Welcome to a Tuesday evening edition of Progress Report.
Tonight is a bit of a deep dive into national news, but before we get to that, I want to direct your attention to two new items:
My scoop on the latest twist in the cold war between Starbucks and the union that now represents nearly 10,000 workers
This quick segment of an interview with AOC that I did (via videographer in Vegas) this weekend. More to come on this.
OK, now let’s get to tonight’s big story.
Please consider a subscribing and/or donating to keep Progress Report afloat and sustainable. Far-right extremists are financed by billionaires and corporations, who invest in conservative outlets, think tanks, and law firms to advance their interests. We rely on forward-thinking readers like you. Please help us fight the good fight.
I spent four hours last night watching CNN’s coverage of the Iowa Caucuses. I know this because I was at a friend’s apartment and there are time-stamped subway fare charges on my credit card, assurance that the cable network’s vacuous broadcast hadn’t driven me into a fugue state for several days.
It was a night of anodyne conversation, meaningless maps, and punditry cliches. Instead of providing any broader political context, the broadcast focused on number-crunching and analytical pablum, to the point that the network’s anchors and analysts could have just as easily been calling a darts competition, American Idol finale, or an actual horse race on closed circuit TV at the tracks.
────────────────────
▶ What you need to do
Reproduce the Progress Report passage word for word, everything from "Tonight is a" down to "the good fight.".

▶ Recorded information
────────────────────
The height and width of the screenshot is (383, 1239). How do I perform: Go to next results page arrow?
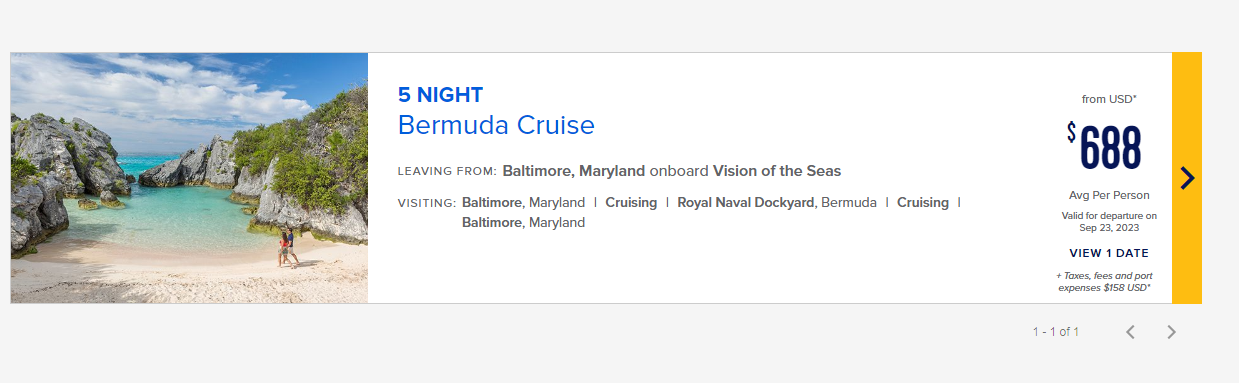click(x=1172, y=332)
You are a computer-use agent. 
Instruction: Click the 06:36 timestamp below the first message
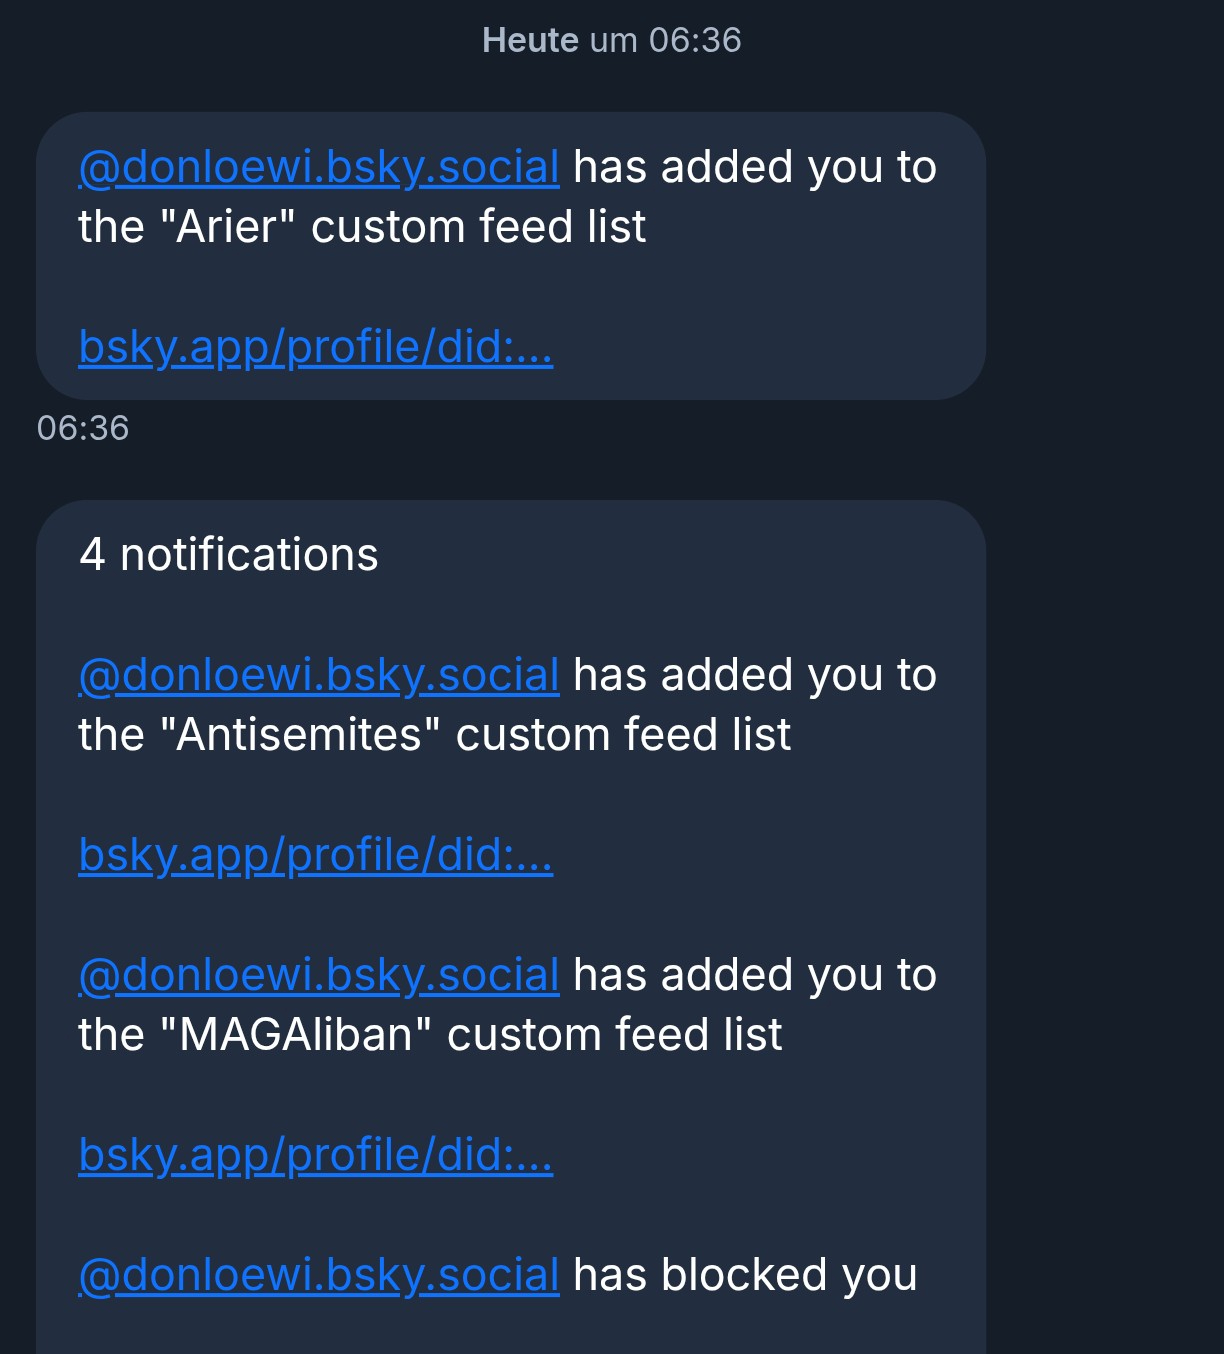83,428
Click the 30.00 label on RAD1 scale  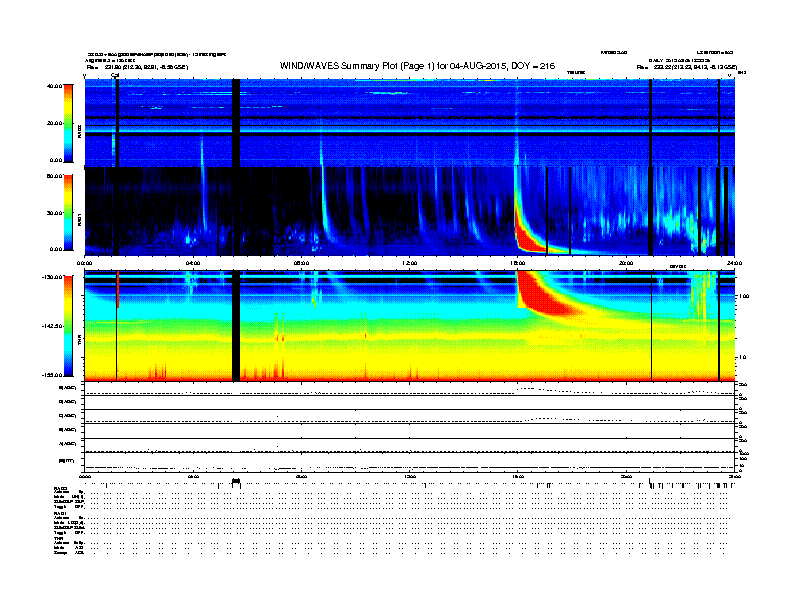point(55,213)
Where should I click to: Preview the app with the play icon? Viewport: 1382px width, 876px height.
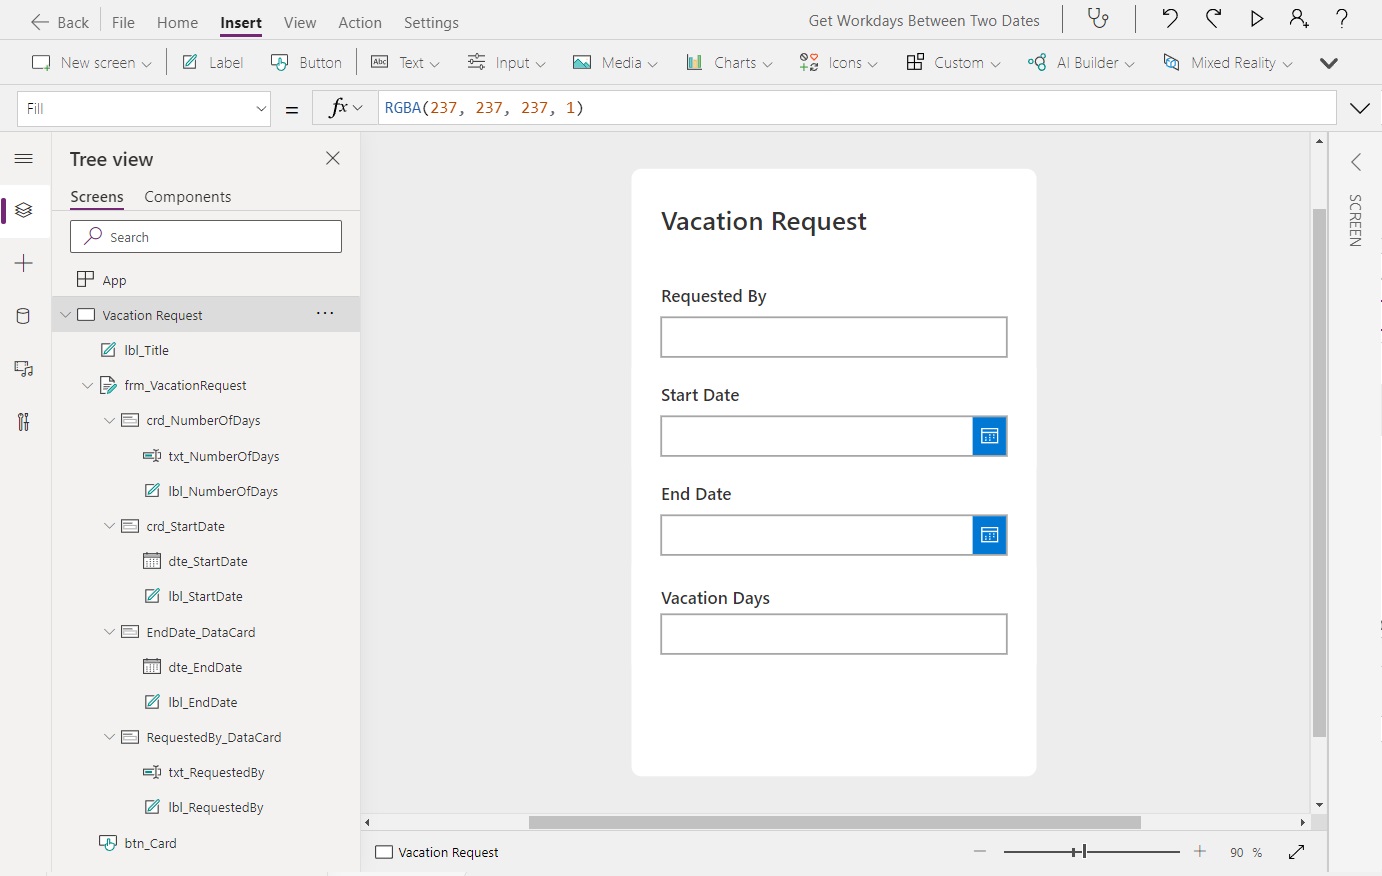click(1258, 20)
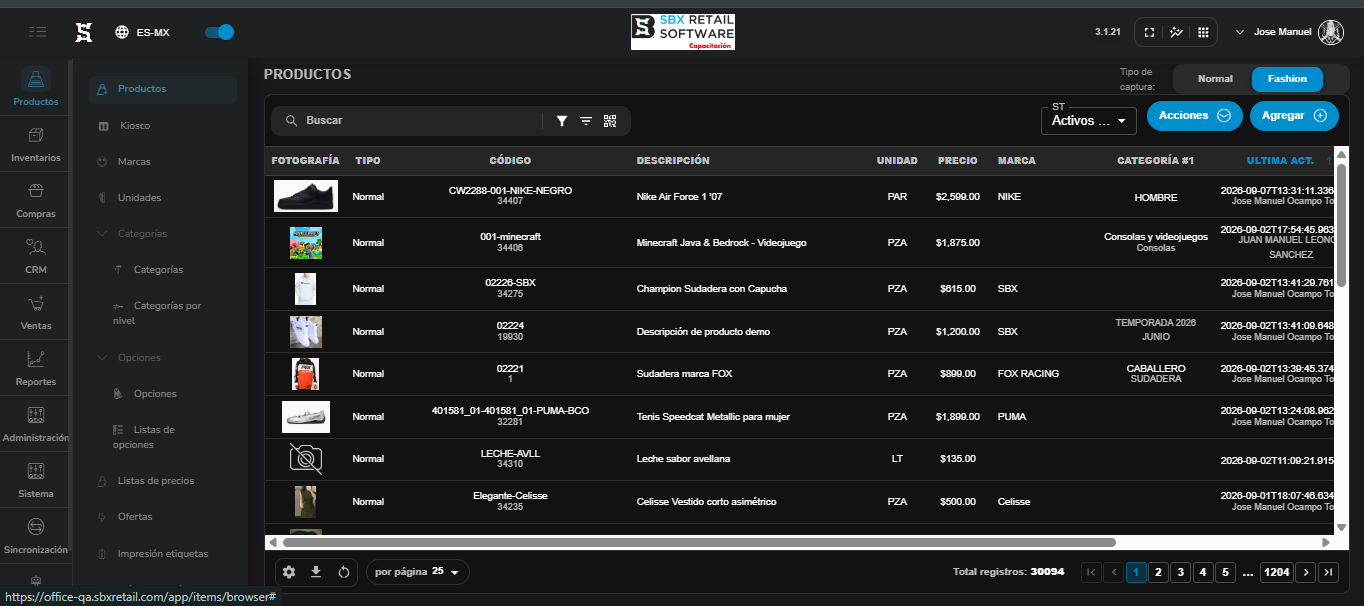Refresh the products table
Viewport: 1364px width, 606px height.
[343, 572]
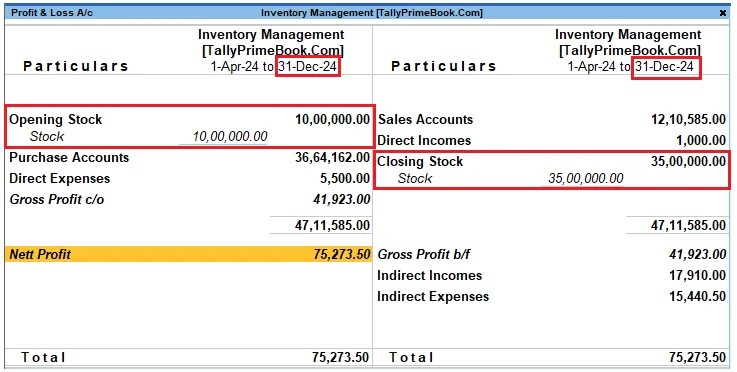Open the Sales Accounts row
The width and height of the screenshot is (737, 372).
pyautogui.click(x=552, y=119)
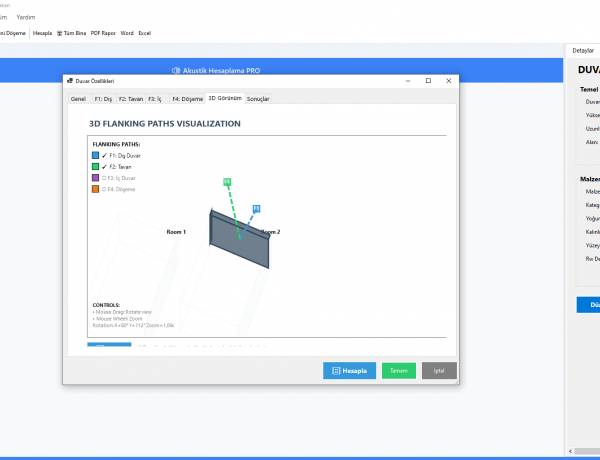The image size is (600, 460).
Task: Click PDF Rapor in the toolbar
Action: (x=103, y=33)
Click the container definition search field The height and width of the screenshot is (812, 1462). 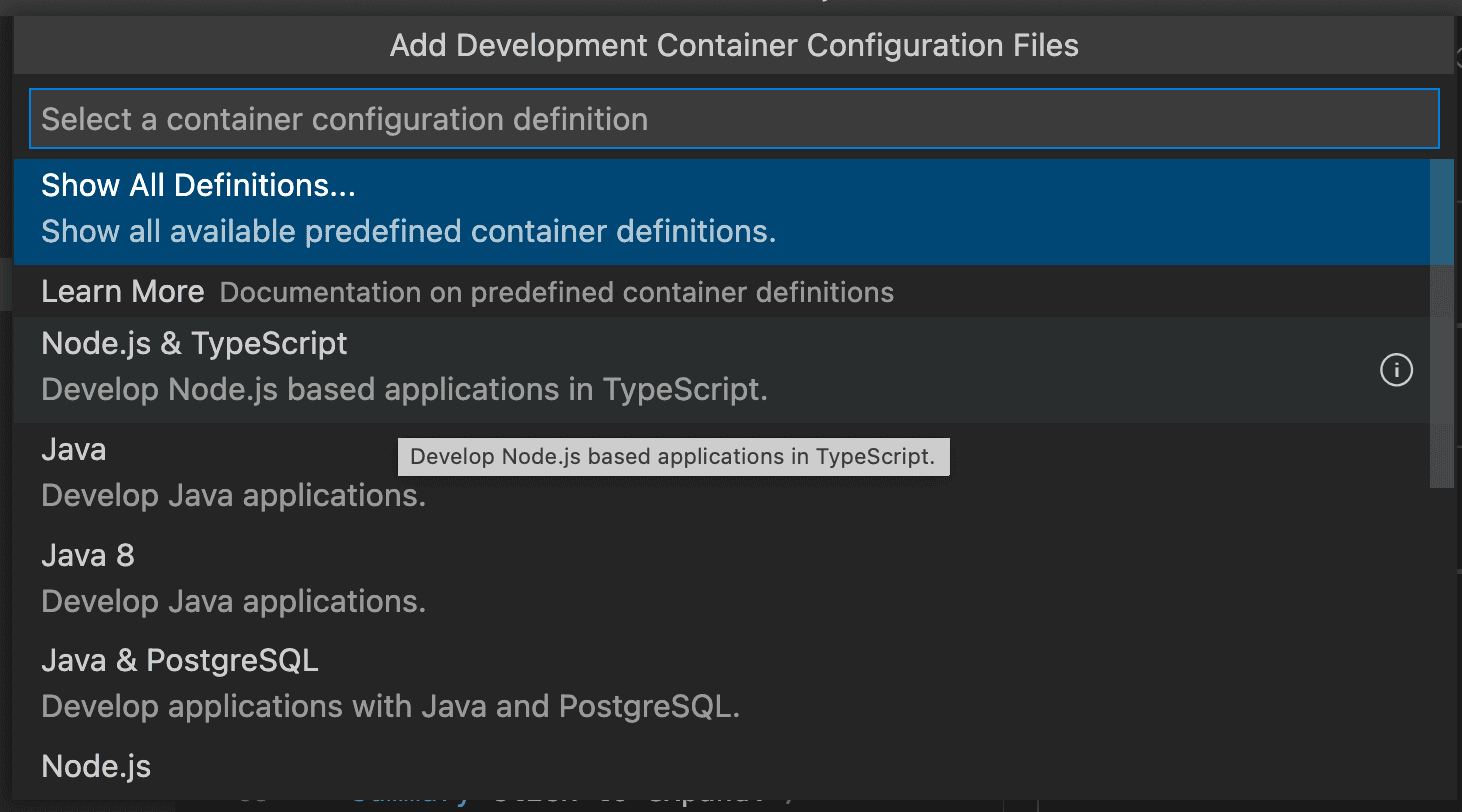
────────────────────
▶ Response to this exercise
Tonight is a bit of a deep dive into national news, but before we get to that, I want to direct your attention to two new items:
My scoop on the latest twist in the cold war between Starbucks and the union that now represents nearly 10,000 workers
This quick segment of an interview with AOC that I did (via videographer in Vegas) this weekend. More to come on this.
OK, now let’s get to tonight’s big story.
Please consider a subscribing and/or donating to keep Progress Report afloat and sustainable. Far-right extremists are financed by billionaires and corporations, who invest in conservative outlets, think tanks, and law firms to advance their interests. We rely on forward-thinking readers like you. Please help us fight the good fight.